Akouos (Photo: Akouos) To develop treatments for hearing loss and deafness, Akouos is linking scientific insights into the genetics of hearing loss to recent advances in gene therapy.
first, understand which genes are affected and how they damage hearing.
healthy copies of these genes can be loaded into engineering viral vectors, into the cells involved and produced functional proteins.
is currently conducting preclinical studies to support its initial clinical trial, which will assess the safety and effectiveness of gene therapy in patients with sensory neurosensory hearing loss due to mutations in the OTOF gene.
normal OTOF function activates auditory neurons by enabling sensory cells in the ear to respond to sound stimuli and release neurotransmitters.
functional OTOF is unable to transmit auditory signals to the brain.
AK-OTOF uses AAV vectors to transmit healthy copies of the OTOF gene to cochlear hair cells in order to restore long-term physiological hearing after a single administration.
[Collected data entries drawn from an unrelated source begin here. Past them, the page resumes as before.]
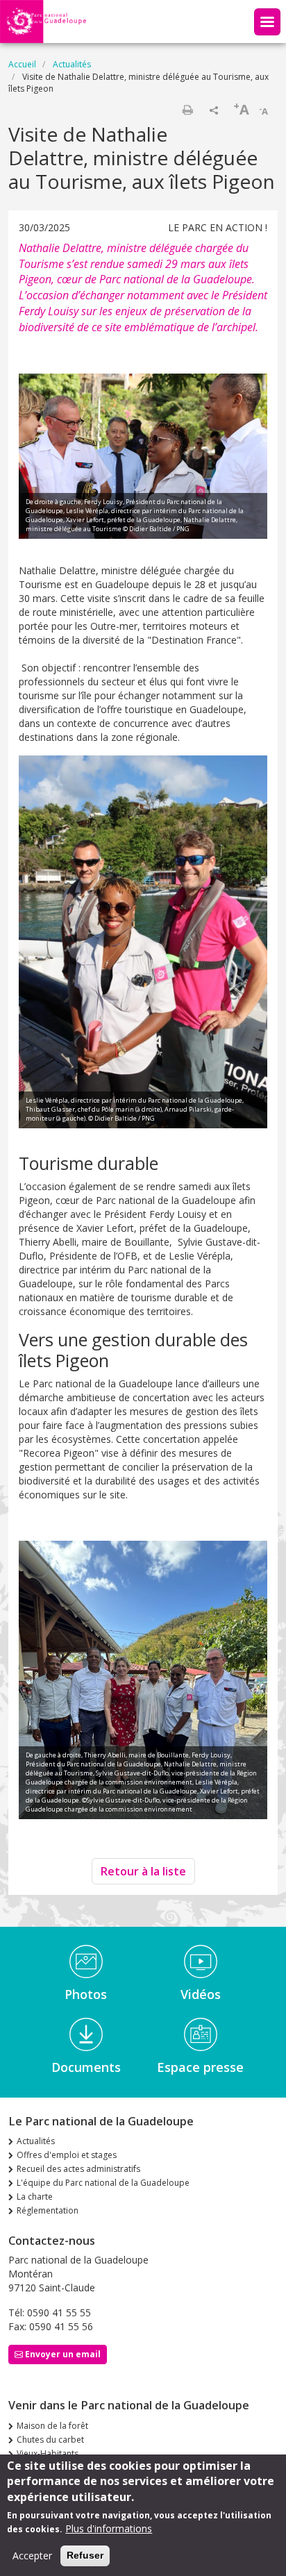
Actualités (72, 64)
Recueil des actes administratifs (78, 2169)
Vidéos (200, 1994)
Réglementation (47, 2210)
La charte (35, 2196)
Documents (86, 2067)
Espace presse (200, 2067)
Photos (86, 1994)
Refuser (85, 2555)
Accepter (32, 2555)
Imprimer (187, 110)
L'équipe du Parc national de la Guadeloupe (103, 2183)
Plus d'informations (108, 2528)
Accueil (22, 64)
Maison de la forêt (52, 2426)
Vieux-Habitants (47, 2453)
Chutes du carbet (50, 2439)
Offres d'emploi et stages (67, 2155)
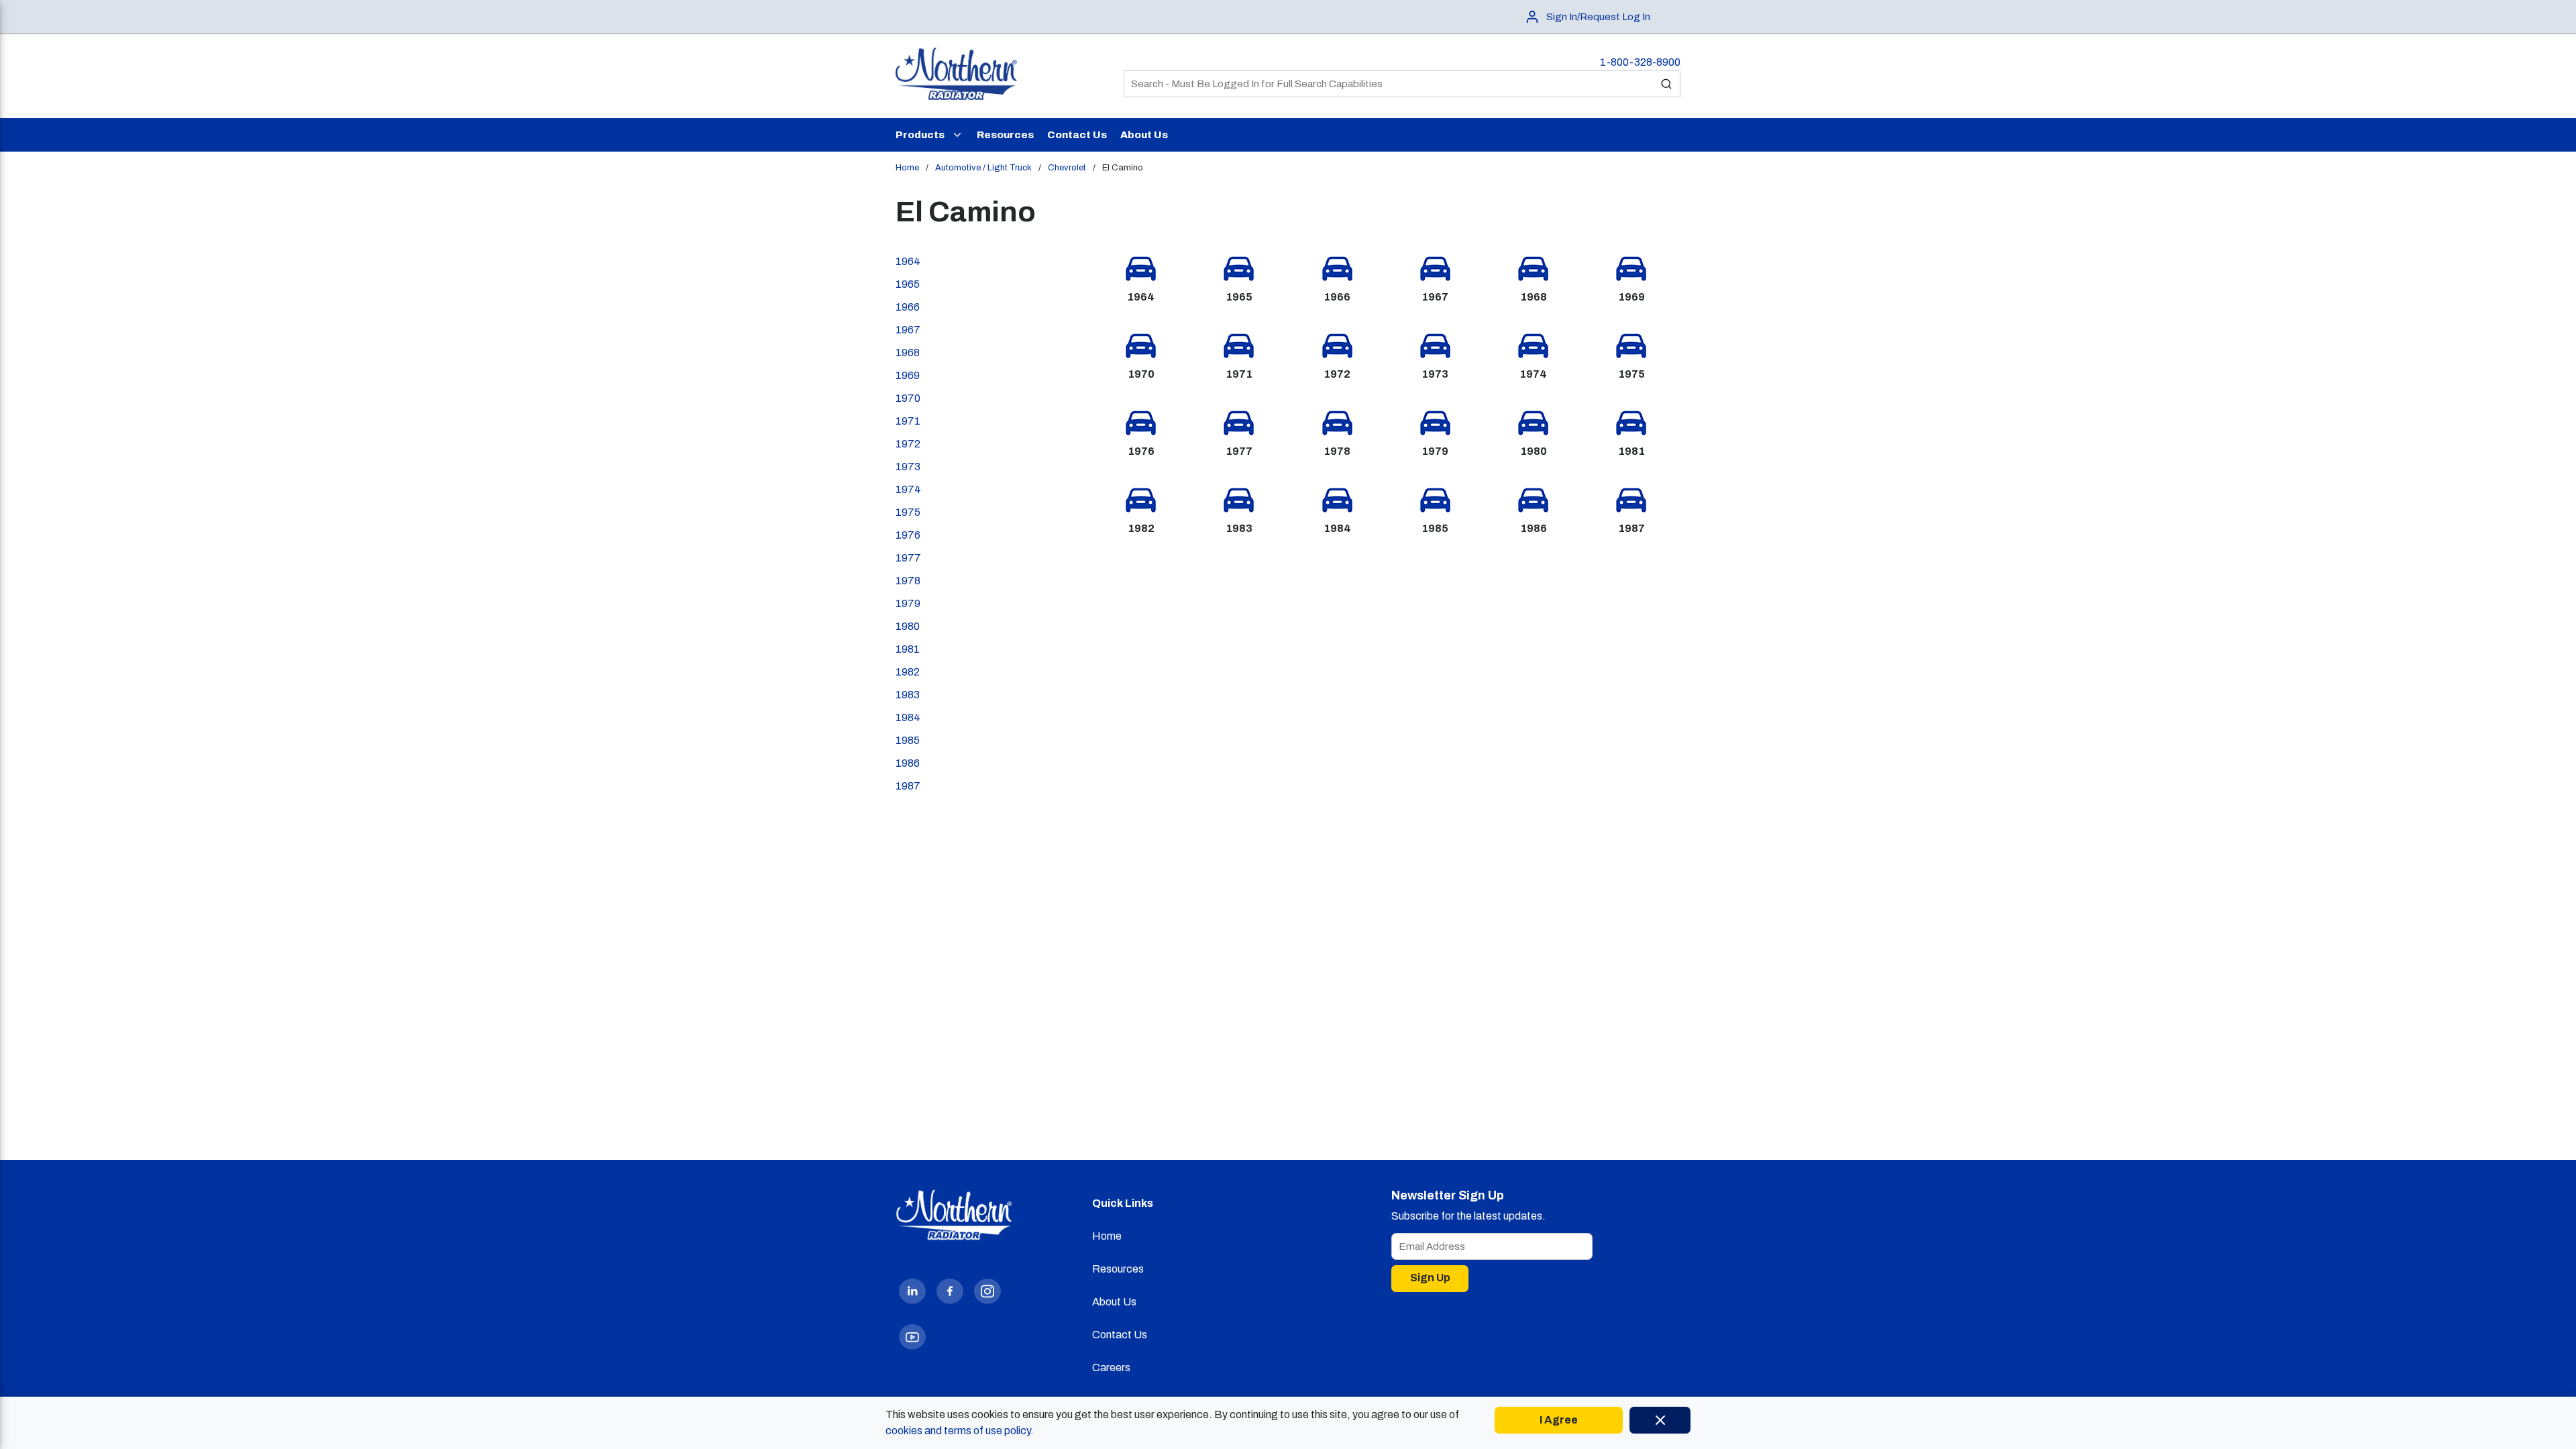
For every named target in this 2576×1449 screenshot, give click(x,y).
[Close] (1659, 1420)
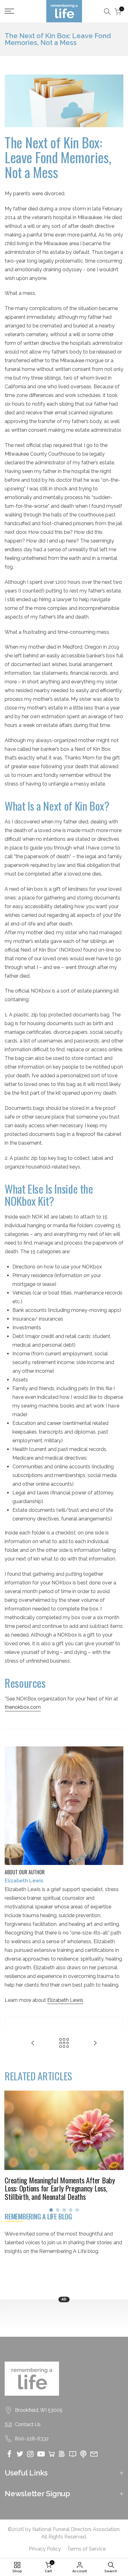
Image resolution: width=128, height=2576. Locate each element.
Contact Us (28, 2424)
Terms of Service (86, 2549)
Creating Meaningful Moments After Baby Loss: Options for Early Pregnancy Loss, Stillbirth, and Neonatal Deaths (60, 2188)
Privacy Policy (45, 2549)
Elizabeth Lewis (65, 2000)
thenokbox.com (23, 1707)
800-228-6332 (32, 2439)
"This is expected to be a year of rapid growth for Akouos, and we are pleased to be supported by world-class investors in Round B financing to advance our current project and the development of potential inherited hearing impairment drugs," said Dr. Manny Simons, founder, president and ceo of Akouos.
" References: 1Akouos Closes $105 Series B Finance B, Retrieved March 03,2020, from .2 Akouos Official Website Source: Round B Raises More Than $100 Million, Gene Therapy Newcomers Target Hearing Loss.